An Analysis of the Difficulties in Training Neural Models for Logical Reasoning

The paper "On the Paradox of Learning to Reason from Data" investigates the challenges of training transformer-based neural models, such as BERT, to conduct logical reasoning. This is explored within a controlled problem space called SimpleLogic, which focuses on logical reasoning problems represented in natural language. The authors present an empirical contradiction: BERT achieves remarkable accuracy on in-distribution tests but struggles with generalization across different data distributions within the same domain. This paper provides critical insights into the underlying complexities of logical reasoning for neural models and highlights a fundamental distinction between learning statistical patterns and genuine reasoning.

Summary of Findings

A key observation made by the authors is that while BERT can achieve near-perfect accuracy within a specific training distribution, it fails to generalize beyond it.
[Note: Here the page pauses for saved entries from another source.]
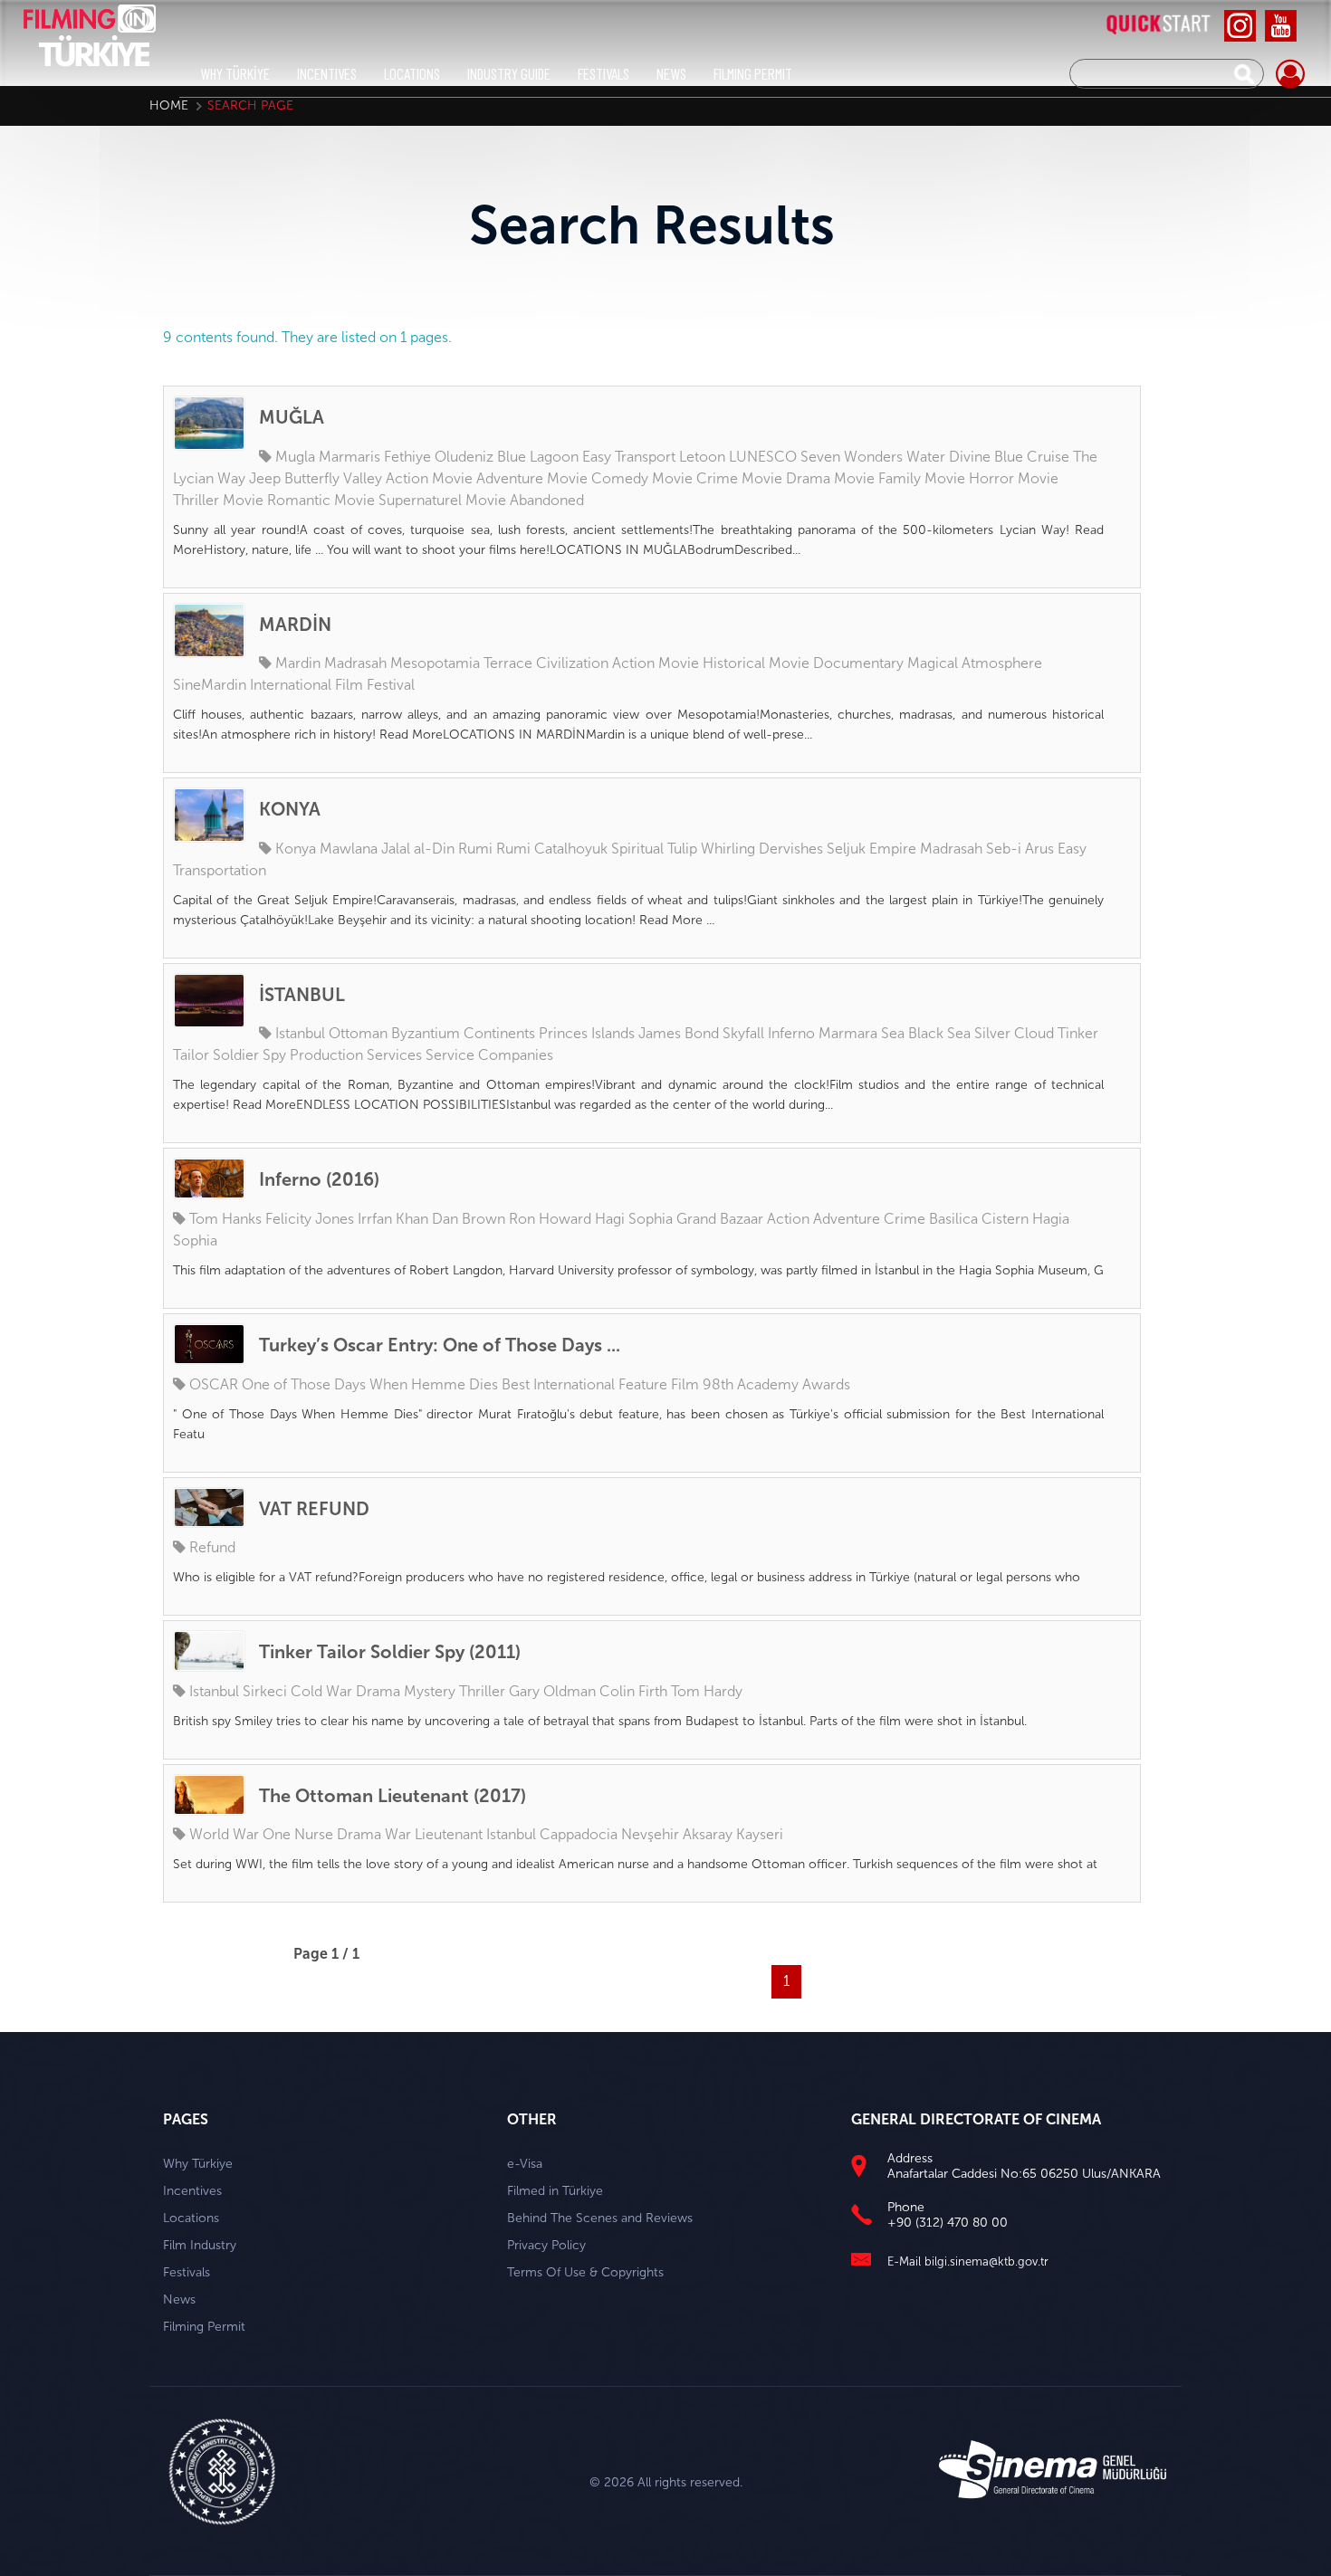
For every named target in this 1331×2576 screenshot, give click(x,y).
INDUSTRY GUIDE (509, 73)
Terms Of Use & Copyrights (585, 2272)
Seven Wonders (851, 456)
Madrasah (355, 663)
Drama (378, 1691)
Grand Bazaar (719, 1218)
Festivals (186, 2272)
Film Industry (199, 2245)
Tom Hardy (706, 1691)
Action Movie (429, 478)
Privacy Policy (546, 2245)
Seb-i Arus (1020, 848)
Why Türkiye (198, 2163)
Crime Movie (739, 478)
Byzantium (425, 1033)
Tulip (682, 848)
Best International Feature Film (600, 1384)
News (179, 2299)
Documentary (858, 663)
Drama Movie (830, 478)
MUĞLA (291, 417)
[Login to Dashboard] (1290, 75)
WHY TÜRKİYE (235, 73)
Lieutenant (449, 1834)
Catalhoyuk (571, 848)
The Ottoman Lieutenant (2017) (392, 1796)
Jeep (265, 478)
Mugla (295, 456)
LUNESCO (763, 456)
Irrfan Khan (393, 1218)
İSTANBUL (302, 995)
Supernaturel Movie (442, 500)
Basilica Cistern (979, 1218)
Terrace (508, 663)
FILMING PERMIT (752, 73)
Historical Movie (756, 663)
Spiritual (637, 848)
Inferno (791, 1033)
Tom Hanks (225, 1218)
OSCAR (213, 1384)
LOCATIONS (412, 73)
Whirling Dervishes (762, 848)
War (398, 1834)
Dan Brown (468, 1218)
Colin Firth (633, 1691)
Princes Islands (587, 1033)
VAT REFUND (314, 1509)
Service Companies (489, 1055)
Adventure (846, 1218)
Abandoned (547, 500)
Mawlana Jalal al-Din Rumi (406, 848)
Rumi (513, 848)
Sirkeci (265, 1691)
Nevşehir (650, 1834)
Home (168, 105)
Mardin (298, 663)
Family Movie (921, 478)
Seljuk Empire (871, 848)
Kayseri (759, 1834)
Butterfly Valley (333, 478)
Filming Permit (204, 2326)
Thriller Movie (218, 500)
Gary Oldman (552, 1691)
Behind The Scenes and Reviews (600, 2218)
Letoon (702, 456)
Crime (904, 1218)
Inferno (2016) (319, 1179)
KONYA (290, 809)
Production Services (356, 1055)
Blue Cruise (1031, 456)
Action (788, 1218)
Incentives (192, 2191)
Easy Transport (628, 456)
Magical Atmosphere (974, 663)
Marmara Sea (862, 1033)
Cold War (321, 1691)
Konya (295, 848)
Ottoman (358, 1033)
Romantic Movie (321, 500)
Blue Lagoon (538, 456)
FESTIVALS (603, 73)
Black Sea (939, 1033)
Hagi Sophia (634, 1218)
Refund (212, 1547)
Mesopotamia (435, 663)
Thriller (482, 1691)
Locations (191, 2218)
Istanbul (300, 1033)
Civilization (572, 663)
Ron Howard (550, 1218)
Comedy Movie (642, 478)
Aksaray (708, 1834)
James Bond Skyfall (701, 1033)
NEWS (671, 73)
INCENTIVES (327, 73)
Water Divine (948, 456)
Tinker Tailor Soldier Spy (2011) (390, 1652)
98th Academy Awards (776, 1384)
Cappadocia (579, 1834)
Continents (499, 1033)
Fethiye (407, 456)
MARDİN (295, 624)
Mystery (429, 1691)
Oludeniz (464, 456)
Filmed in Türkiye (555, 2191)
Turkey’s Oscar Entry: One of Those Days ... (439, 1345)
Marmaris (349, 456)
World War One (240, 1834)
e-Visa (524, 2163)
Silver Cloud (1014, 1033)
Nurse (313, 1834)
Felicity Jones (309, 1218)
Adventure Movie (532, 478)
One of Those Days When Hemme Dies (370, 1384)
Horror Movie (1013, 478)
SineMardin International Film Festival (294, 684)
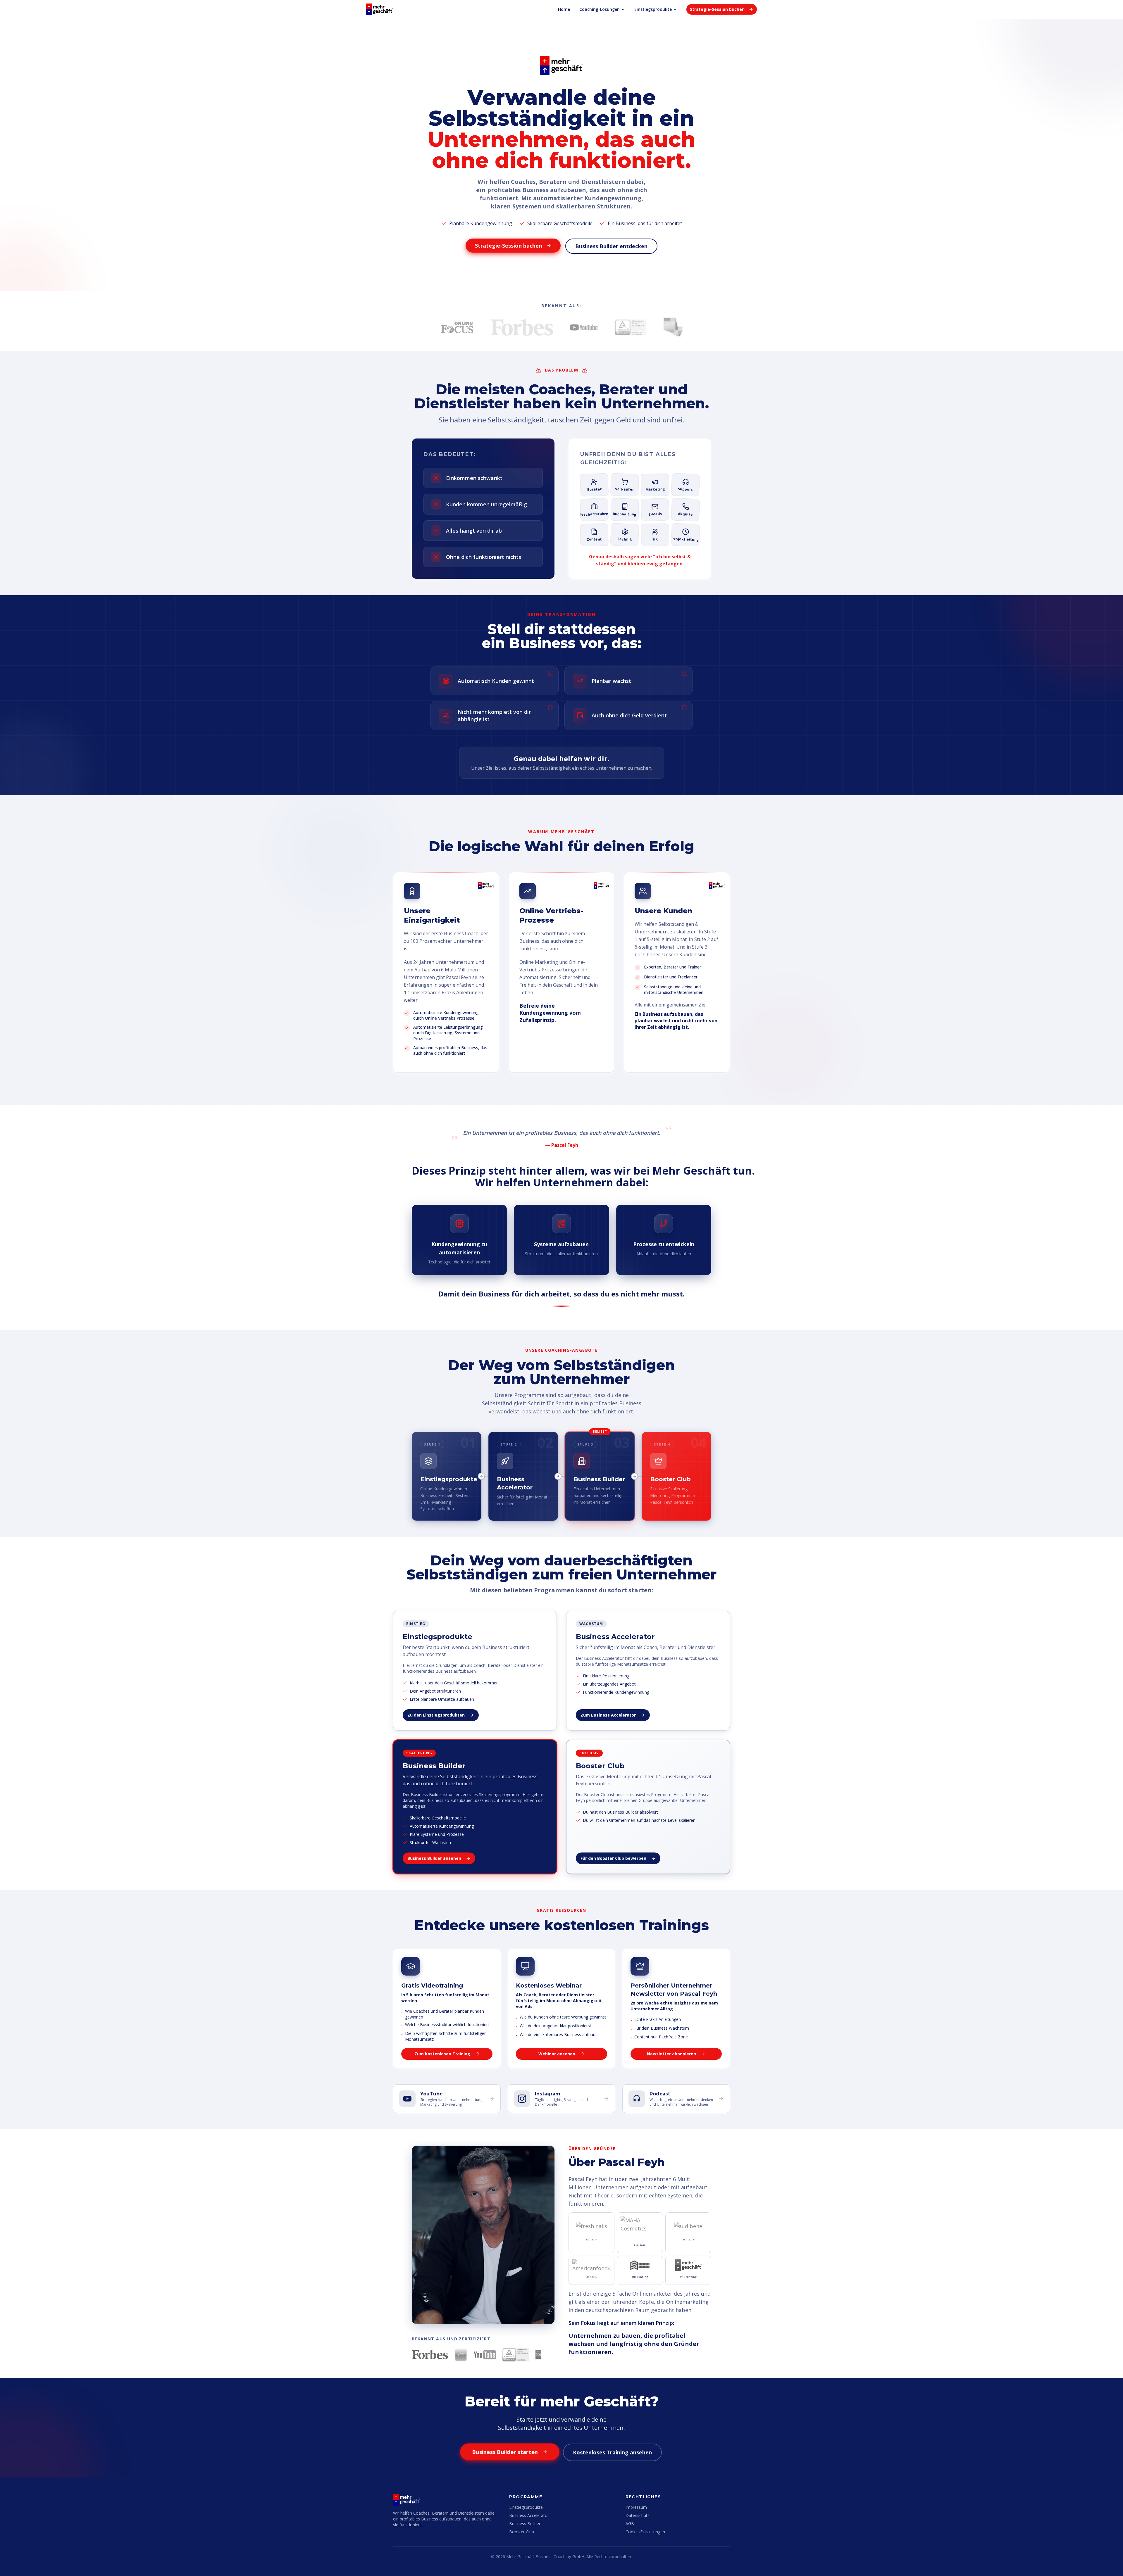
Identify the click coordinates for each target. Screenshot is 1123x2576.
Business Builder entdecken (611, 246)
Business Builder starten (505, 2451)
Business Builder (524, 2523)
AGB (630, 2523)
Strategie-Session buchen (717, 9)
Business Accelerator (529, 2515)
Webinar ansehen (556, 2054)
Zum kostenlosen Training (442, 2054)
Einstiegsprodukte (653, 9)
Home (564, 9)
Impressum (636, 2507)
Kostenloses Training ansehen (612, 2452)
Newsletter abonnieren (671, 2054)
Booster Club (521, 2531)
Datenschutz (638, 2515)
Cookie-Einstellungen (645, 2531)
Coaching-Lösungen (599, 9)
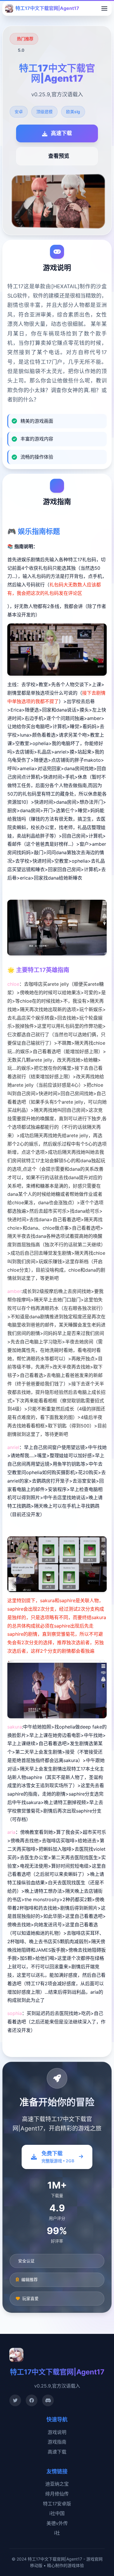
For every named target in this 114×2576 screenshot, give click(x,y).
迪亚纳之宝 (57, 2484)
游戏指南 (57, 2442)
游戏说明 (57, 2432)
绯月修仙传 (57, 2494)
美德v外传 (57, 2523)
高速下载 (57, 2452)
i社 (57, 2533)
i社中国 (57, 2513)
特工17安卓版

This failure is evident even when the reasoning task remains consistent across other data distributions. The paper constructs SimpleLogic, a domain of propositional logic that reduces linguistic variance, and employs BERT to determine if neural networks can learn reasoning capabilities from structured natural language descriptions.

Contributions

  1. Demonstration of BERT's Capacity:
    • The authors theoretically and practically confirm that BERT has sufficient capacity to model the correct reasoning function for SimpleLogic via explicit parameterization. This suggests that the architecture, in theory, should support logical reasoning if properly trained.
  2. Empirical Evaluation:
    • Training BERT on datasets generated via Rule-Priority (RP) and Label-Priority (LP) sampling methods showed that models achieve high accuracy in distribution but fail to generalize across distributions. This points towards overfitting to statistical features intrinsic to the training data rather than learning robust reasoning.
  3. Statistical Features and Their Impact on Generalization:
    • The paper identifies statistical features inherent to logical reasoning problems, such as the number of rules, and demonstrates how models might exploit these features to improve in-distribution performance but at the cost of generalization capacity.
    • Systematically removing these statistical features improved generalization, but the computational demands of jointly removing multiple statistical features are highlighted as infeasibly high.
  4. Parodox Explanation:
    • The paradox emerges from the conflict between BERT's successful in-distribution performance and its failure to generalize due to reliance on statistical features that do not align with logic-based reasoning functions.

Implications

This paper raises fundamental questions about the efficacy of current neural models in learning structured cognitive functions like logical reasoning. It suggests that successful generalization requires models to transcend pattern recognition based on statistical features and fully internalize logical reasoning paradigms. Achieving this might necessitate novel architectures or training paradigms beyond current transformer-based frameworks.

Speculation on Future Directions

Addressing the challenges outlined in this paper could redirect the course of AI research in several ways:

  • New Training Techniques: Introducing training methods designed to minimize reliance on superficial statistical features, potentially involving adversarial or constraint-based learning.
  • Architectural Advances: Development of architectures that inherently prioritize logic-based processing over statistical correlation.
  • Better Datasets: Creation of datasets where statistical features are systematically controlled or eliminated to facilitate genuine reasoning learning.

In conclusion, the paper provides an profound exploration of the limits of current models like BERT when tasked with logical reasoning and highlights the critical gap between learning intricate reasoning and exploiting dataset-specific biases. This paper sets the stage for future research efforts aimed at overcoming these limitations to achieve more robust and logically sound AI systems.